Resolver inputs: `RivetType`, `Option<DataType>` (Arrow), field metadata, `ExportTarget`, optional `TypePolicy` / column overrides.

Resolver **must** consider `rivet.logical_type` when physical type is `Utf8` / `LargeUtf8`.

### RivetType → target native (normative matrix)

**Autoload** = type a typical Parquet reader assigns without casts. **Native** = recommended table type for semantic fidelity.

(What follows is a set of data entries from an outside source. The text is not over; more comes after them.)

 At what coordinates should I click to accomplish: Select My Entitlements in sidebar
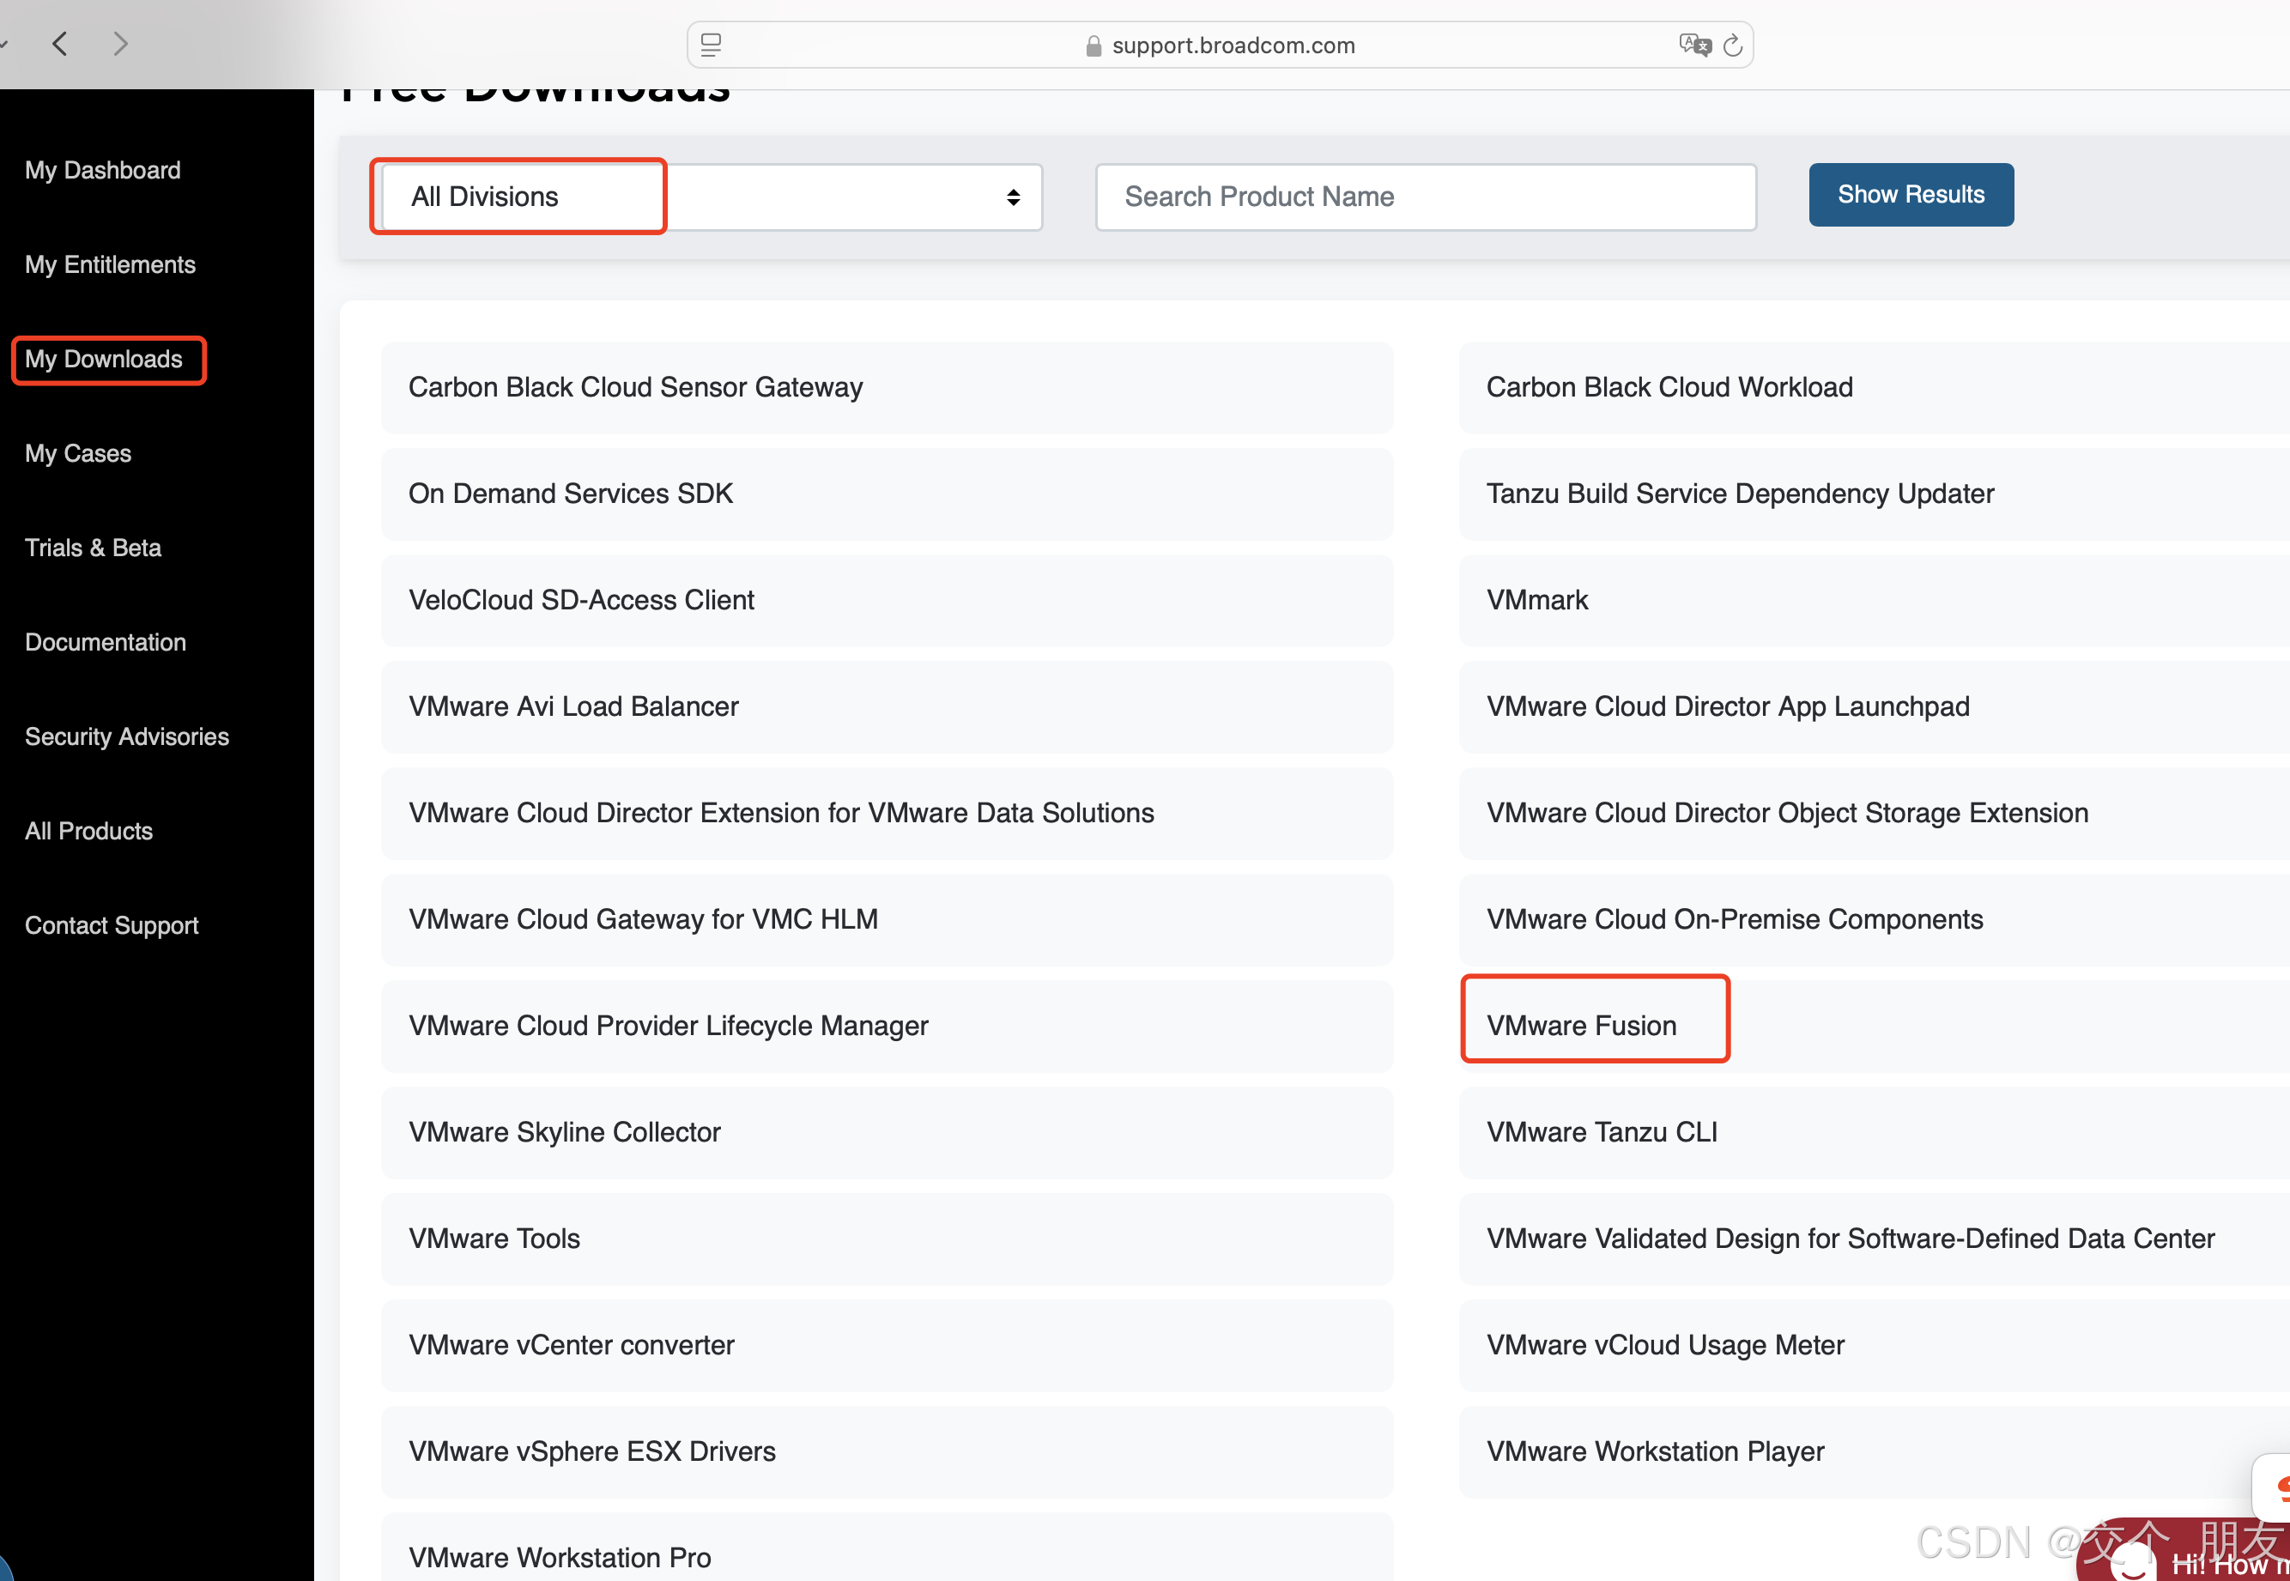tap(110, 264)
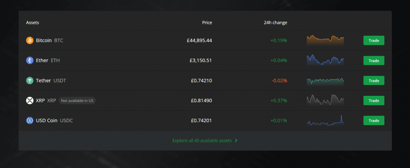Click the Trade button for XRP
This screenshot has height=168, width=410.
374,101

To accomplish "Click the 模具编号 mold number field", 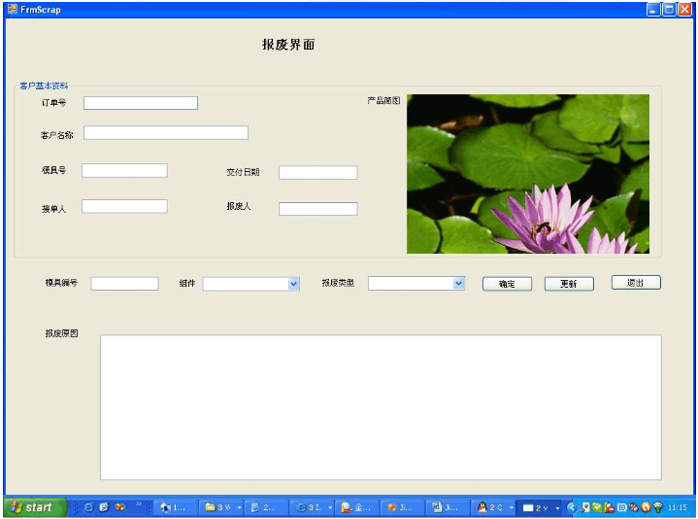I will [124, 284].
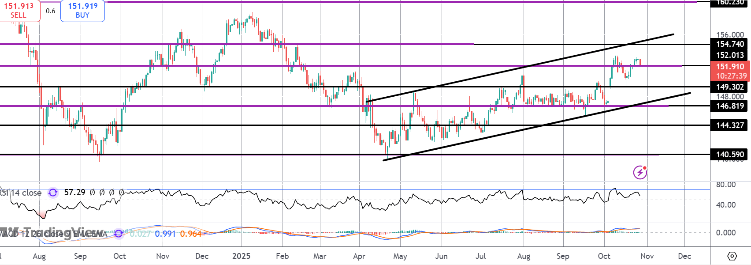
Task: Click RSI value 57.29 readout
Action: pyautogui.click(x=74, y=193)
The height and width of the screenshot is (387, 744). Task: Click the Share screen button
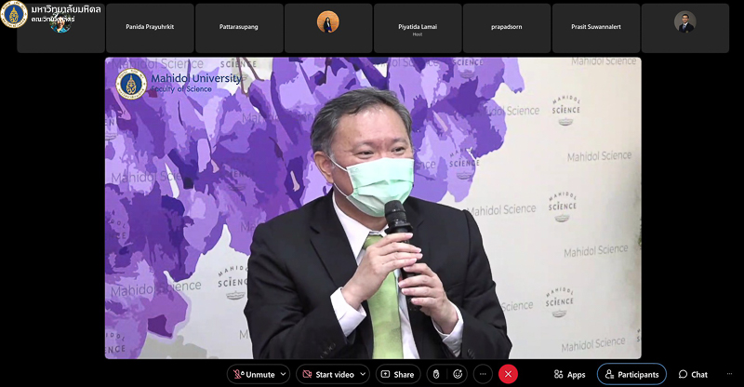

| RivetType | DuckDB native | DuckDB autoload | BigQuery native | BQ autoload | Snowflake native | ClickHouse native |
|-----------|---------------|-----------------|-----------------|-------------|------------------|-------------------|
| `Json` | `JSON` | `VARCHAR` | `JSON` | `STRING` | `VARIANT` | `JSON`† |
| `Uuid` | `UUID` | `UUID` | `STRING` | `BYTES` ⚠ | `TEXT` | `UUID` |
| `Enum` | `VARCHAR` | `VARCHAR` | `STRING` | `STRING` | `STRING` | `String` |
| `Decimal(p,s)` | `DECIMAL(p,s)` | `DECIMAL(p,s)` | `NUMERIC`/`BIGNUMERIC`‡ | same | `NUMBER(p,s)` | `Decimal(p,s)` |
| `UInt64` | `UBIGINT` | `UBIGINT`/`HUGEINT` | `INT64` ⚠ | `INT64` | `NUMBER` | `UInt64` |
| `Timestamp` + TZ | `TIMESTAMPTZ` | `TIMESTAMPTZ` | `TIMESTAMP` | `TIMESTAMP` | `TIMESTAMP_TZ` | `DateTime64` |
| `Timestamp` naive | `TIMESTAMP` | `TIMESTAMP` | `DATETIME` | `DATETIME` | `TIMESTAMP_NTZ` | `DateTime64` |
| `Interval` | `INTERVAL` / `VARCHAR` § | `VARCHAR` | `INTERVAL` ⚠ | `STRING` | `INTERVAL` | `String` |
| `List { … }` | `LIST(T)` | `LIST(T)` | `ARRAY<…>` | `REPEATED …` | `ARRAY` | `Array(T)` |
| `Binary` | `BLOB` | `BLOB` | `BYTES` | `BYTES` | `BINARY` | `String`/binary |

† ClickHouse: use `JSON` when querying inside fields; opaque blob → `String` ([JSON type](https://clickhouse.com/docs/sql-reference/data-types/json)).  
‡ BigQuery precision/scale limits enforced in existing `bq_decimal_compat`.  
⚠ Warn on overflow or limited arithmetic (existing BQ `UINT64` / `INTERVAL` warnings).  
§ PG `interval` exported as ISO `Utf8` today → materialize as `VARCHAR` or parse to `INTERVAL` per policy.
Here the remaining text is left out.